L-R: ANKORS executive director Cheryl Dowden and life skills workers Jasmin McMechan and Ryall Giuliano sit in one of the rooms offered by the Kootenay Boundary Supported Recovery Program. Photo: Tyler Harper

Kootenay recovery program offers path to stability

The eight-bed program is a partnership between Interior Health, ANKORS and Nelson CARES

Jasmine McMechan believes in the importance of the mundane.

A clean bed, a quiet room, a hot shower and food to cook — the things taken for granted by many are what McMechan tries to offer to a few.

“What we want these places to be are homes,” said McMechan, a life skills worker with the Kootenay Boundary Supported Recovery Program.

The eight-bed program, funded by Interior Health in partnership with ANKORS and Nelson CARES, has operated mostly under the radar for the last two years.

But McMechan, who hosted an invitation-only open house Thursday at one of three undisclosed locations in Nelson, said it’s been invaluable in helping people restart their lives.

“The feedback we’ve gotten is just having a place to be, to put stuff, to cook, to do all those things, is just a game changer,” she said.

“Because how do you start looking at the bigger picture and figuring out what all the bits and pieces need to get done to move on to that bigger picture are if you don’t have a place to be and a shower and food and a roof and a bed and all that kind of stuff?”

The program, which was just renewed for another two years, features one location for people 19 and older who identify as women, another for men and a third that isn’t gender specific. Participants pay $404 per month for rent and are provided $35 per week in grocery store cards for stays of up to six months.

Ideally, residents move into permanent housing at the end of their stay. Nelson’s zero per cent vacancy rate makes that tricky, and McMechan said the hunt for housing begins as soon as participants enter the program.

But since it started in February 2017, McMechan said 11 residents have left the program for stable rental housing.

“That’s been a really cool thing to see,” she said. “It shows there isn’t housing available immediately, but if people start working on it and we start working with people on it at least a couple months ahead of when they are going to be leaving the program, housing does exist and people are in a good place when they are leaving in that scenario.”

McMechan, Ryall Giuliano and Jennifer Worman work as part-time life skills workers, who McMechan said help participants with a variety of tasks including paperwork, job hunting and even shopping for groceries.

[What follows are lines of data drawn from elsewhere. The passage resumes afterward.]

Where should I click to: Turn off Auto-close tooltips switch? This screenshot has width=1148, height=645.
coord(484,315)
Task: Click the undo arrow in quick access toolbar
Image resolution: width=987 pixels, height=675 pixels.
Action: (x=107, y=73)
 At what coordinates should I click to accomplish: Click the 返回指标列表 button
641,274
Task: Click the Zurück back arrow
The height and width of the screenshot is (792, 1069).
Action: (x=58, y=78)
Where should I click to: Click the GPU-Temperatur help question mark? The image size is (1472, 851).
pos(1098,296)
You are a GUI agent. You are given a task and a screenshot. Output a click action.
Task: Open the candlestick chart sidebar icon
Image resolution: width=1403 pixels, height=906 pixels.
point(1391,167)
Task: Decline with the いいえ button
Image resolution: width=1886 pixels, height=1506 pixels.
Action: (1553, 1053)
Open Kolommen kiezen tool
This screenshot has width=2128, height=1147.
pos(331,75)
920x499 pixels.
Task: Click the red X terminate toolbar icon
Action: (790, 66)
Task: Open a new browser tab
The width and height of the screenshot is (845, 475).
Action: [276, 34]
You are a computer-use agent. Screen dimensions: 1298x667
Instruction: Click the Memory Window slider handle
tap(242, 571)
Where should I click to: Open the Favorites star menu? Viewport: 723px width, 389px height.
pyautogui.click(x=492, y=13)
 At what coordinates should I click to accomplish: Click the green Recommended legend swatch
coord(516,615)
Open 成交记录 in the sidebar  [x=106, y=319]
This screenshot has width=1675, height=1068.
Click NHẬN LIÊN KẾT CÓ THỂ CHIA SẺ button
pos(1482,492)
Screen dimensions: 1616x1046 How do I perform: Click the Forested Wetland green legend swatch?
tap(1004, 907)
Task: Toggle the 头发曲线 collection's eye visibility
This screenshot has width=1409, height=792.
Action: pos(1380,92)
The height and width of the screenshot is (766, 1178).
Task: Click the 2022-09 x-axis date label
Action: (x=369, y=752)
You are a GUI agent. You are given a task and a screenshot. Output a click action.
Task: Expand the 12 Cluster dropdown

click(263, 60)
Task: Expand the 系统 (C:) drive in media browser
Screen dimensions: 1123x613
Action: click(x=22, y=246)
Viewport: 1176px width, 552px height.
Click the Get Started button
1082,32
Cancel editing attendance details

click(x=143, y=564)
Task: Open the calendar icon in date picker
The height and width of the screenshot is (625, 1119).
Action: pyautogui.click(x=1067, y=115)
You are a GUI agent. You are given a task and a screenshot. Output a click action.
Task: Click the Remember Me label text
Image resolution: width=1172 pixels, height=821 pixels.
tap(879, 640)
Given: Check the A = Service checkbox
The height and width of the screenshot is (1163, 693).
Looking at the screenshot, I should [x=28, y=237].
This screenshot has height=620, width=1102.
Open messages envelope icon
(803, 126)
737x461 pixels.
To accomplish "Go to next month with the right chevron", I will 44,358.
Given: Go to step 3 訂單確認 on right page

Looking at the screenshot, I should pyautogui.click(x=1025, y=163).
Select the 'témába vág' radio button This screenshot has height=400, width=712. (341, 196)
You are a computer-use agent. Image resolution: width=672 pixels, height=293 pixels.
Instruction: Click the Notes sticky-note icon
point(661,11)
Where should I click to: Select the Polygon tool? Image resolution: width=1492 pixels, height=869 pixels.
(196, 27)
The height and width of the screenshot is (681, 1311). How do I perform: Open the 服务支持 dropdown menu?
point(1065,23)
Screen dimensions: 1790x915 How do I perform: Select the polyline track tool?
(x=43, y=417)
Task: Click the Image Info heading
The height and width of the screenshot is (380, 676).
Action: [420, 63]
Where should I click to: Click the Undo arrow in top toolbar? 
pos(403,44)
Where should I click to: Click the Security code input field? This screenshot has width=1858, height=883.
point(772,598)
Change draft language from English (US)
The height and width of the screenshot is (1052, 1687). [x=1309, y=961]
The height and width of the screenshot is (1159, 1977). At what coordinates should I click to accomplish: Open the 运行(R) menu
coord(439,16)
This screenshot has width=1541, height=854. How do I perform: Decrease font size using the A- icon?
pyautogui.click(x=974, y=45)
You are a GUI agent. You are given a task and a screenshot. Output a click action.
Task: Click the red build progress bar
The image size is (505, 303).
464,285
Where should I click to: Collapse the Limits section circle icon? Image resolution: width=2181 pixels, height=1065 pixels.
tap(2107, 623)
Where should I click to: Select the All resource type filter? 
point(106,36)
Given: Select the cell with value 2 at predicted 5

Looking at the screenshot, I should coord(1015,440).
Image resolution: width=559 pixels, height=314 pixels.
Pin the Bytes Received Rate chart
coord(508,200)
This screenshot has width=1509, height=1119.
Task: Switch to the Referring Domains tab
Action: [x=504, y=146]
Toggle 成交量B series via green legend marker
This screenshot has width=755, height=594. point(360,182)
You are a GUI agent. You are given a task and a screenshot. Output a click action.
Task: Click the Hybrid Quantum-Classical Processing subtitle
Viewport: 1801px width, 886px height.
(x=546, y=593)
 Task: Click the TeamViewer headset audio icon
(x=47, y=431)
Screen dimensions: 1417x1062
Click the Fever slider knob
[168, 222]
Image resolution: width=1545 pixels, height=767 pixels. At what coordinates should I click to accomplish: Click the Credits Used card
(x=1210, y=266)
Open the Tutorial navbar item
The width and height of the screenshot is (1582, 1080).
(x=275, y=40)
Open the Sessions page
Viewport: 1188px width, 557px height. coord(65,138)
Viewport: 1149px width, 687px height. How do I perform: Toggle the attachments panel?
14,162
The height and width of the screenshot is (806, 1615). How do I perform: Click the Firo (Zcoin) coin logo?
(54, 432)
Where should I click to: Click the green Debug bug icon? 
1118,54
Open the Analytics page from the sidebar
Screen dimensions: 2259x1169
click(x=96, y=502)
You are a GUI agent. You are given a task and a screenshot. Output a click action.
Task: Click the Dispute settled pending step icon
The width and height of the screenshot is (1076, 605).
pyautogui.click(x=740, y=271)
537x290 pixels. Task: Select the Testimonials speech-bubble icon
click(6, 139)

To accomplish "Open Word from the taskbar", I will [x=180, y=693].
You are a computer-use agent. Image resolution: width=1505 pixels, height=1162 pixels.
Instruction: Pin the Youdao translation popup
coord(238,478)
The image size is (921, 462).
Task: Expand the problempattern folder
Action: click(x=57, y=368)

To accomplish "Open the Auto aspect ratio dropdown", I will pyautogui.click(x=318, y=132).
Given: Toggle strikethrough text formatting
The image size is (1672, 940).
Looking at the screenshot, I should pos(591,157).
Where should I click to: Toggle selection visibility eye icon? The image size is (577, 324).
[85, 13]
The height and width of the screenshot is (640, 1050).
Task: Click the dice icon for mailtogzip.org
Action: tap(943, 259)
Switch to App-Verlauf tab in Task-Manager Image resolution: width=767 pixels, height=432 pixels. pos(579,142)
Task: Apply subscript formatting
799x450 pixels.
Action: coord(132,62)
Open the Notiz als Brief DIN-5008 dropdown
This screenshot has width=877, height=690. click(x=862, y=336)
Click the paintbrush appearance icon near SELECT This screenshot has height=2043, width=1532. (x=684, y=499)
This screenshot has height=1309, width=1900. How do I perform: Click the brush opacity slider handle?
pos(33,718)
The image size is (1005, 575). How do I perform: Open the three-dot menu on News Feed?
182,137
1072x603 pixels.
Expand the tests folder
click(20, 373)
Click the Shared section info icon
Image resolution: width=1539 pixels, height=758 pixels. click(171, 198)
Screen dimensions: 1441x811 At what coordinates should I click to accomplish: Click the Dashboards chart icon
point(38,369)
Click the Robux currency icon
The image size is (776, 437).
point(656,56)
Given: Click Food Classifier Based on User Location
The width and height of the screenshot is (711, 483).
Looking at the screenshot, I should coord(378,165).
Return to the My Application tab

One-on-one counselling is provided by an Interior Health clinician, and participants are required to attend one hour of group programming five days a week.

McMechan said the program is aimed at people who want to get their life back on track.

“We’re not appropriate for people who are really heavily into their addiction. We don’t have the same level of support as a residential treatment program,” said McMechan.

“We’re trying to catch people when they have some skills but feel like they could use some extra support and help them to sort out where they want to go.”